Humanities Faculty Spotlight
Seven Stars in the Humanities: A Humanities Pleiad
A monthly series featuring the achievements of seven faculty members in the College of Humanities. A Pleiad is the term for a group of seven particularly illustrious persons, after the seven daughters of Atlas, who were transformed into the Pleiades, stars found in the constellation Taurus and used for navigation since antiquity. This month, we include three "binary stars:" three married couples in our junior ranks, all six of whom have found a home as new assistant professors in the College of Humanities.
Kristina Sessa and
Christopher Otter join us as new assistant professors in the Department of History. Kristina's route to Ohio State went through Princeton, Berkeley, the American Academy in Rome, and Claremont McKenna College; Chris's passed through St. Anne's College, Oxford, Berkeley, the University of Exeter, the University of Manchester, and NYU. Kristina's research is on late Antiquity, particularly 4th-6th century Rome, and the concept of the household during the time of the early Papacy. Chris's attention is focused not on the house but the garden, or more broadly on food, agriculture, and technology, as a necessary corrective to military and cultural readings of historical development in Britain and Europe.
Dana Renga and
Michael O'Riley join the faculty in the Department of French and Italian this year, coming to us from Colorado College. Dana completed her B.A. and Ph.D. at UCLA, where she wrote a dissertation on gender, culture, and history as seen through the lens of Italian film.
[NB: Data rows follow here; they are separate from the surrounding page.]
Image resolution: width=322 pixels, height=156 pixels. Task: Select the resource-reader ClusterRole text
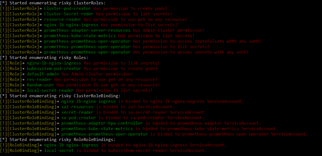63,19
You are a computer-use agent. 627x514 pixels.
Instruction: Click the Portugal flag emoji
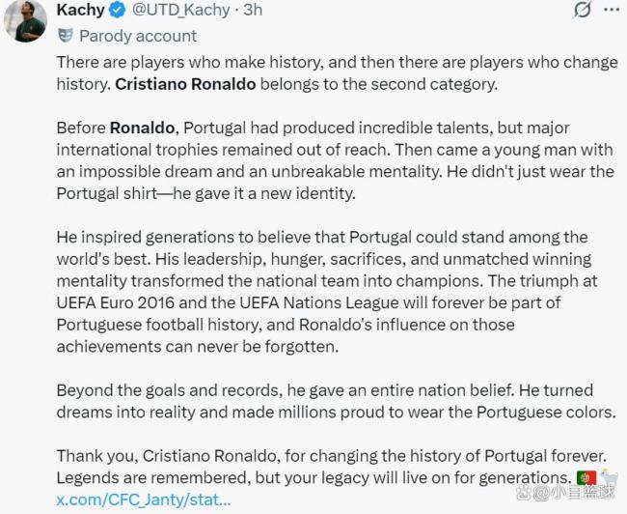(x=586, y=477)

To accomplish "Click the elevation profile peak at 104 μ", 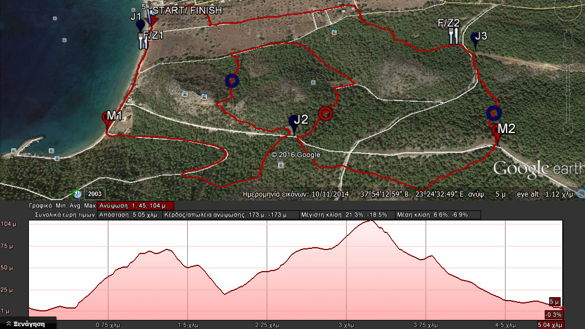I will click(x=369, y=221).
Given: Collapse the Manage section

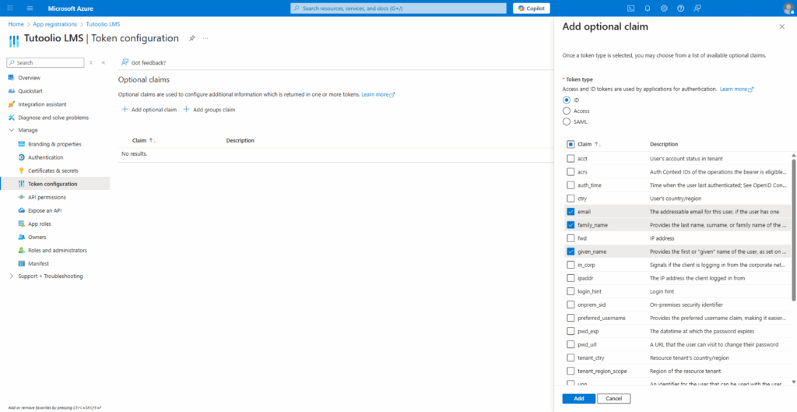Looking at the screenshot, I should (x=11, y=130).
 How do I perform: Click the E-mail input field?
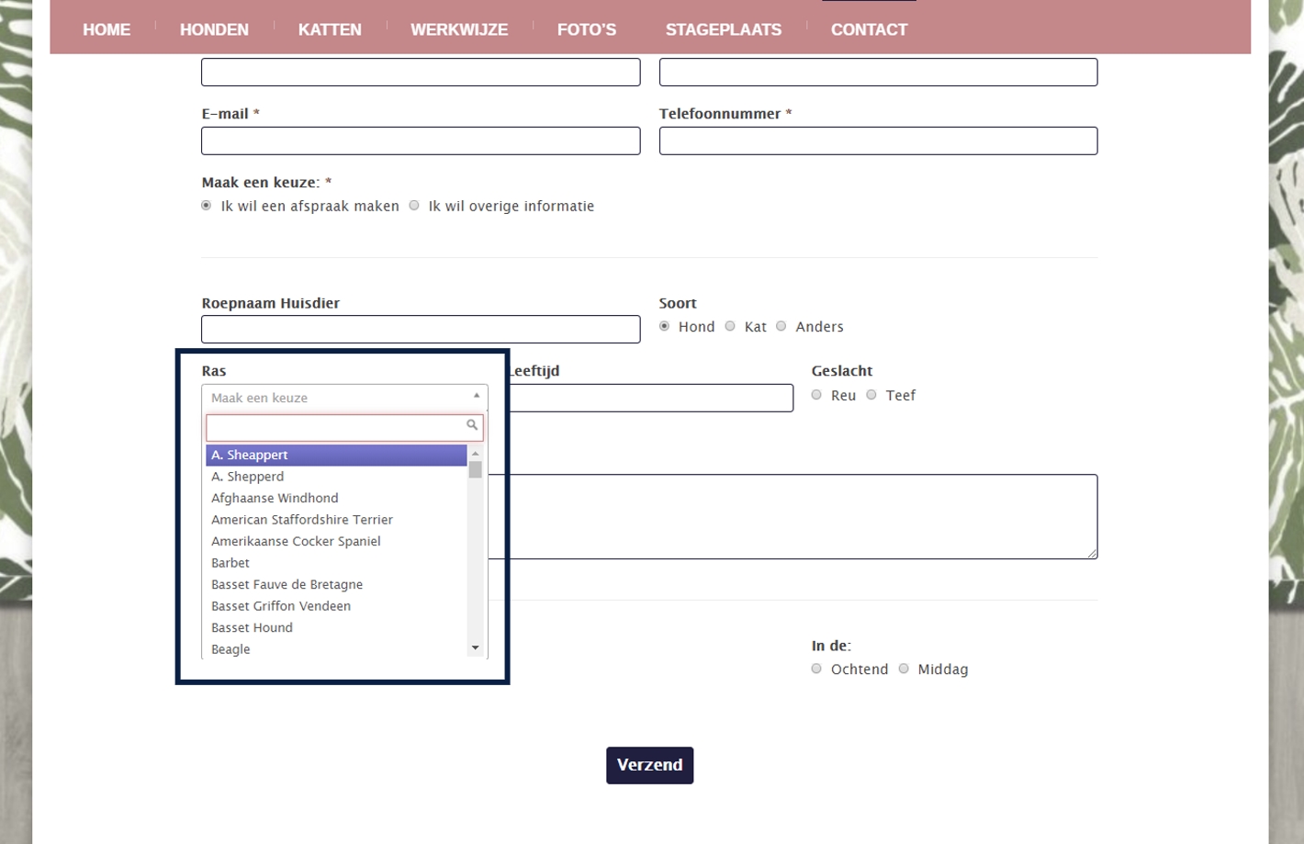421,141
Her subjects in that study range from Casanova to Silvio Berlusconi; she also has interests in French and Italian Holocaust Cinema. Michael did his B.A. at Saint Lawrence University and his Ph.D. at the University of Oregon. He has written a book on postcolonial haunting in francophone literature, and is now working on postcolonial literature in the Age of Terror, focusing on francophone cinema from
The Battle of Algiers to the present day. We are delighted to have the Renga-O'Riley team on the faculty, both for their work in French and Italian and on behalf of the many other disciplines to which their work connects.
Louisa Shea and
Bruce Fudge represent three departments in the College: Bruce is a new assistant professor in Near Eastern Languages and Cultures, and Louisa has a joint appointment with Comparative Studies and French and Italian, also as an assistant professor. Of the three married couples joining the faculty in the College of Humanities this year, they are the most divergent in their research interests: Bruce is a classical Arabist, currently working on Shi-ite exegeses of the Koran (
tafsir), while Louisa studies Enlightenment literature and thought, with a book project on cynicism and the Enlightenment (Diogenes in the Salon). Louisa comes to us from Rice by way of Smith College, where she did her B.A., Cambridge University, and then Harvard, where she completed a Ph.D. in Comparative Studies. Bruce comes by way of Queen's University in Kingston, Ontario, McGill University, and Harvard University, where he did his Ph.D. in Arabic literature.
The
Creative Writing Program in the Department of English has been named as one of "five up-and-coming programs" in the country by the
Atlantic Monthly in its 2007 Fiction Issue. As the Director of the M.F.A. program,
Lee Martin, says, "we like to think we have already 'arrived,' but still to be one of the 21 programs listed [...] is a good thing indeed and something we can all take pride in." This is another feather in the cap of a program that has seen several of its students receive national recognition: Don Pollock was awarded a contract with Doubleday for
Knockemstiff, Christopher Coake, author of
We're in Trouble, won the PEN/Bingham Prize and was named one of Granta Magazine's Best Young American Novelists, Erica Dawson was awarded the Anthony Hecht Poetry prize for her collection of poems
Big-Eyed Afraid, and Holly Goddard Jones, author of
Girl Trouble, has won a Rona Jaffe Foundation Writer's Award.